**演習**
以下のコンサート鑑賞記のうち、「今回の会場である江戸川区総合」から「も出来たのではないだろうか。」までの部分（両端を含む）を、「新小岩駅」を「平井駅」に置き換えて書き直してください。

**原文**
# # # # # # #

佐野元春 & THE HOBO KING BAND TOUR 2006「星の下 路の上」
江戸川区総合文化センター
2006年1月14日
デビュー 25 周年を記念する 2005 年は大きなイベントもなく、唯一行われたクラブハウスライブ「THE LAZY DOG LIVE」もチケットを取れなかった身としては、実質今回のツアーが 25 周年記念のイベントであると同時にサポートバンドである THE HOBO KING BAND の結成 10 周年記念のイベントでもある。イベントとは書いたもののツアータイトルが 2005 年末に発表された 3 曲入り EP 「星の下 路の上」から取られているために単なるイベントにはならないだろうという期待もあった。だから今回の公演は非常に楽しみにしていた。インターネットが普及するにつれ情報もどんどん入ってきてしまいセットリストを事前に知ってしまうということも多々あったが、今回はそうした情報を一切シャットアウトしていた。ツアー 2 日目ということもあってそうした情報を目にすることもなく会場に足を運んだ。
今回の会場である江戸川区総合文化センターはやはり僕にとっては初めての場所である。自宅からはかなり遠い。ただ近年東京都内の地下鉄網が非常に充実してきているために乗り換え等の手間は最小限で済んだ。残念なのはしっかりとした雨が降っていたことだろう。特に会場に近づくにつれ風雨が強くなり、会場に一番近い新小岩駅からのバスは大混雑という有様だった。区民の為の文化施設ということでただホールがあるだけでなく、周囲には公園等も配置されている作りになっているようである。天気が良かったら周囲の散策も出来たのではないだろうか。

# # # # # # #

**提供資料**
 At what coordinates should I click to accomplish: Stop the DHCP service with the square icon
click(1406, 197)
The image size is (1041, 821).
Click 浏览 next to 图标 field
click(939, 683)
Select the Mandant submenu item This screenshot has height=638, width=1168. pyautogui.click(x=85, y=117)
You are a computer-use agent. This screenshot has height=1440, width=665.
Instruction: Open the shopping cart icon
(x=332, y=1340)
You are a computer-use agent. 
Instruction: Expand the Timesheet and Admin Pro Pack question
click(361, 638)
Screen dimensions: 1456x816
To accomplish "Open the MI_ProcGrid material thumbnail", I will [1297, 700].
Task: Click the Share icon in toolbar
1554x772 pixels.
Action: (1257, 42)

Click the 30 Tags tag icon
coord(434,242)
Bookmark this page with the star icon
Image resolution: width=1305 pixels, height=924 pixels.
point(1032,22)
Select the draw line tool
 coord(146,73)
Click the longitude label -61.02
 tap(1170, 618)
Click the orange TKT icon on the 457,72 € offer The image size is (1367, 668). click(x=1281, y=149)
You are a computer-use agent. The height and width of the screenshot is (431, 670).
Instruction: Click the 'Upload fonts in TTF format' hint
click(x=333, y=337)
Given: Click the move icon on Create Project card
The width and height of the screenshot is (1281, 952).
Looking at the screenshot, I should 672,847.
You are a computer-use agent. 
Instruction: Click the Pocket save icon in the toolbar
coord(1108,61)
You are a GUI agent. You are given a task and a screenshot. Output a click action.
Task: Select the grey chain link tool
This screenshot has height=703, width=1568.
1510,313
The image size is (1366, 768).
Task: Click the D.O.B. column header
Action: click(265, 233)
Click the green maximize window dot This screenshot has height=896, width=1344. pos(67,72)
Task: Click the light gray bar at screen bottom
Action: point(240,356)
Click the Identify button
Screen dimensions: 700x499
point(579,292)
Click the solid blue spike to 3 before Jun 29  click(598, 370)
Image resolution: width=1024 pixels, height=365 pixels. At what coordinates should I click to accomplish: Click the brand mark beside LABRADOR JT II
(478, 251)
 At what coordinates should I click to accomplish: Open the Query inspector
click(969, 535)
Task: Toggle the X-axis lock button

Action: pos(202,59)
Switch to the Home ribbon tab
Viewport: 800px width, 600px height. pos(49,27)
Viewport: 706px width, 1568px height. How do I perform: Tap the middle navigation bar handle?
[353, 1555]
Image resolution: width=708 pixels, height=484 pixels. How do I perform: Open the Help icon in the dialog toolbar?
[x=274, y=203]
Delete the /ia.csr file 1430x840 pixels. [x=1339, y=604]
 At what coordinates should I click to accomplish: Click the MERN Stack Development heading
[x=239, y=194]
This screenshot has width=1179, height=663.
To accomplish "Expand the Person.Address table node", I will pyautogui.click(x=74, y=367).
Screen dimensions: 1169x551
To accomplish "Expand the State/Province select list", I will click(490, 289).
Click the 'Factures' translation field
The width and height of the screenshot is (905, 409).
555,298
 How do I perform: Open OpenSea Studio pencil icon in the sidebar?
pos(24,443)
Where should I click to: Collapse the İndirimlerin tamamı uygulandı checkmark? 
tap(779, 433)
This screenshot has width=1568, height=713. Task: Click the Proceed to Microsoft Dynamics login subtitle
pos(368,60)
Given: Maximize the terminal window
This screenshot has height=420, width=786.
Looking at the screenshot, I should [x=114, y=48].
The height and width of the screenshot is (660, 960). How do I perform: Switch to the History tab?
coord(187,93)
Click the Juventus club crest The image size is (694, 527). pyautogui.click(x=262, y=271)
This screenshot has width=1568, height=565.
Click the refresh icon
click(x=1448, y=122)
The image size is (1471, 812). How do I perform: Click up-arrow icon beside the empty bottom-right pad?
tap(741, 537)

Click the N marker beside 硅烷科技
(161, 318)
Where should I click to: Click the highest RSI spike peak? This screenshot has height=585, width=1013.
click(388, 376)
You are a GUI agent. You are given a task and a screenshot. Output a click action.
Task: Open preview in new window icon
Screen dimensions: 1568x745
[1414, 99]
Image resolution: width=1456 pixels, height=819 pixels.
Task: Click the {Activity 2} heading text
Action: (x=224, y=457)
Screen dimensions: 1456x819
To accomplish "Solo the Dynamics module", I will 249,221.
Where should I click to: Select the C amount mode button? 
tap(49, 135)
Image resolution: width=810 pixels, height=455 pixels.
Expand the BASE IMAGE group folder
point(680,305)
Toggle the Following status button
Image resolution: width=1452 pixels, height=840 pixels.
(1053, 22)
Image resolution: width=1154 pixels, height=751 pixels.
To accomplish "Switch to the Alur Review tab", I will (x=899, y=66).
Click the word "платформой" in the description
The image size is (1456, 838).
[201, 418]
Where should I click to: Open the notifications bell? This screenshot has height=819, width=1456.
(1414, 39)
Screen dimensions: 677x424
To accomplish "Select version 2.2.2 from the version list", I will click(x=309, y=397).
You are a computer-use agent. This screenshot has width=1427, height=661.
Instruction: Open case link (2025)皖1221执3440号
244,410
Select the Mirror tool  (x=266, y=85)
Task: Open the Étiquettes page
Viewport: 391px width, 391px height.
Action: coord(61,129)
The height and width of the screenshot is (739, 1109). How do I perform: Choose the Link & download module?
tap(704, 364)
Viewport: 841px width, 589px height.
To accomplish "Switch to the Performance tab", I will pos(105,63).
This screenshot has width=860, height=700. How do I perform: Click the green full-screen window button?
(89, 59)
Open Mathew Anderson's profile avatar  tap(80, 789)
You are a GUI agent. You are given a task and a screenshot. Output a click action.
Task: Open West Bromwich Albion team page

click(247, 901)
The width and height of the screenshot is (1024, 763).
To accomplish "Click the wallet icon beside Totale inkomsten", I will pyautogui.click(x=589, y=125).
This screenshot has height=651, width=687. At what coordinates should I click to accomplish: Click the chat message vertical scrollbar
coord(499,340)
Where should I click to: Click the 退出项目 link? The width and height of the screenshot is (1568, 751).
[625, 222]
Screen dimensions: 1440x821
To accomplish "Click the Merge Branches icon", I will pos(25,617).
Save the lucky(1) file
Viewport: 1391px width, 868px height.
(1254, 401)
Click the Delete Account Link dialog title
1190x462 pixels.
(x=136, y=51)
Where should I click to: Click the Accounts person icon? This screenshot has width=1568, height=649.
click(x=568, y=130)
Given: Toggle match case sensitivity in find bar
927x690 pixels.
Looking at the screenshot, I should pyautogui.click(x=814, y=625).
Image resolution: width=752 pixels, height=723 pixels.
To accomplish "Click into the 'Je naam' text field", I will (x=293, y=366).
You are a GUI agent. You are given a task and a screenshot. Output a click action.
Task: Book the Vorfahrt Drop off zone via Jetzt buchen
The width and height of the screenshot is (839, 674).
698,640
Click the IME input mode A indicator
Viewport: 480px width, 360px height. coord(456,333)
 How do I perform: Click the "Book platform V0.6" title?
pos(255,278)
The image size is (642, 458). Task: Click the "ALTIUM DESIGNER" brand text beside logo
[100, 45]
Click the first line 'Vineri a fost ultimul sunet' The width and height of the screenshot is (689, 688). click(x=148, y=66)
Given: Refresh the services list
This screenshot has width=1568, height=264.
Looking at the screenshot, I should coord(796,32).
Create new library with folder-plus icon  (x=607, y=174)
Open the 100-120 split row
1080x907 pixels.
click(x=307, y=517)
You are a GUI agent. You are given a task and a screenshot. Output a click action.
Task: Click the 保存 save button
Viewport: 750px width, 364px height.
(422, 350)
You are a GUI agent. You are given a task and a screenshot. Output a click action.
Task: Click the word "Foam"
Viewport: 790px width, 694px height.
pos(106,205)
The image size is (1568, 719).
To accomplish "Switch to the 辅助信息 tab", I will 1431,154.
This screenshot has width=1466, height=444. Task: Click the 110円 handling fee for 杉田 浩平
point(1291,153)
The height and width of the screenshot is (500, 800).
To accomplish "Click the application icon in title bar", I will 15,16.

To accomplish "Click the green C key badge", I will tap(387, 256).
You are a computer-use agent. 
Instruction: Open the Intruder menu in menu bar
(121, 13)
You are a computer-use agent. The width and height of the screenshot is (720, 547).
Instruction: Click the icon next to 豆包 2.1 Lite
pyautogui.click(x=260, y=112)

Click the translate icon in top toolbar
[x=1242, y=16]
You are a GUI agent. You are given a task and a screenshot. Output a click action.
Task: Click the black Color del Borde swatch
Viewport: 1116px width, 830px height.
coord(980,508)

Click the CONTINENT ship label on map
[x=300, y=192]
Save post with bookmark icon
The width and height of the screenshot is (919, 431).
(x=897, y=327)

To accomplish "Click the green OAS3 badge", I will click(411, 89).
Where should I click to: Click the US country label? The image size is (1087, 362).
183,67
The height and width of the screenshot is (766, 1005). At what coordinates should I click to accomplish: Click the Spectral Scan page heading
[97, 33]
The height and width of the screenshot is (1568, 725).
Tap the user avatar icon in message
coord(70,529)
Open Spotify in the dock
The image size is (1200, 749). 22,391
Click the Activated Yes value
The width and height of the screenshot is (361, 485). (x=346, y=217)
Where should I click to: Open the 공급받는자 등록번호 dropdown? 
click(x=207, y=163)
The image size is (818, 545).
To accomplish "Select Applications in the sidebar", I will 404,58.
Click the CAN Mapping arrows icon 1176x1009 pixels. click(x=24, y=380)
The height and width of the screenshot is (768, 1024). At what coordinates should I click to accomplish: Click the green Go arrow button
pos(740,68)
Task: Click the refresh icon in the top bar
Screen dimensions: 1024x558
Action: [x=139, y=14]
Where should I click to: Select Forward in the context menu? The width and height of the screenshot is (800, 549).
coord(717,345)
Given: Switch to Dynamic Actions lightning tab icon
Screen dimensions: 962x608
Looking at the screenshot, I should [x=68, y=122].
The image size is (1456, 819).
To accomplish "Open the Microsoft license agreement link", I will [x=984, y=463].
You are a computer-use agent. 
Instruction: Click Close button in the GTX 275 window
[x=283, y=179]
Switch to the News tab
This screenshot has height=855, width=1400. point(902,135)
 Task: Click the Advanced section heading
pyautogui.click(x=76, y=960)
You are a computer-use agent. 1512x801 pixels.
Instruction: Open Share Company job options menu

# # # # # # #

**完成解答**
今回の会場である江戸川区総合文化センターはやはり僕にとっては初めての場所である。自宅からはかなり遠い。ただ近年東京都内の地下鉄網が非常に充実してきているために乗り換え等の手間は最小限で済んだ。残念なのはしっかりとした雨が降っていたことだろう。特に会場に近づくにつれ風雨が強くなり、会場に一番近い平井駅からのバスは大混雑という有様だった。区民の為の文化施設ということでただホールがあるだけでなく、周囲には公園等も配置されている作りになっているようである。天気が良かったら周囲の散策も出来たのではないだろうか。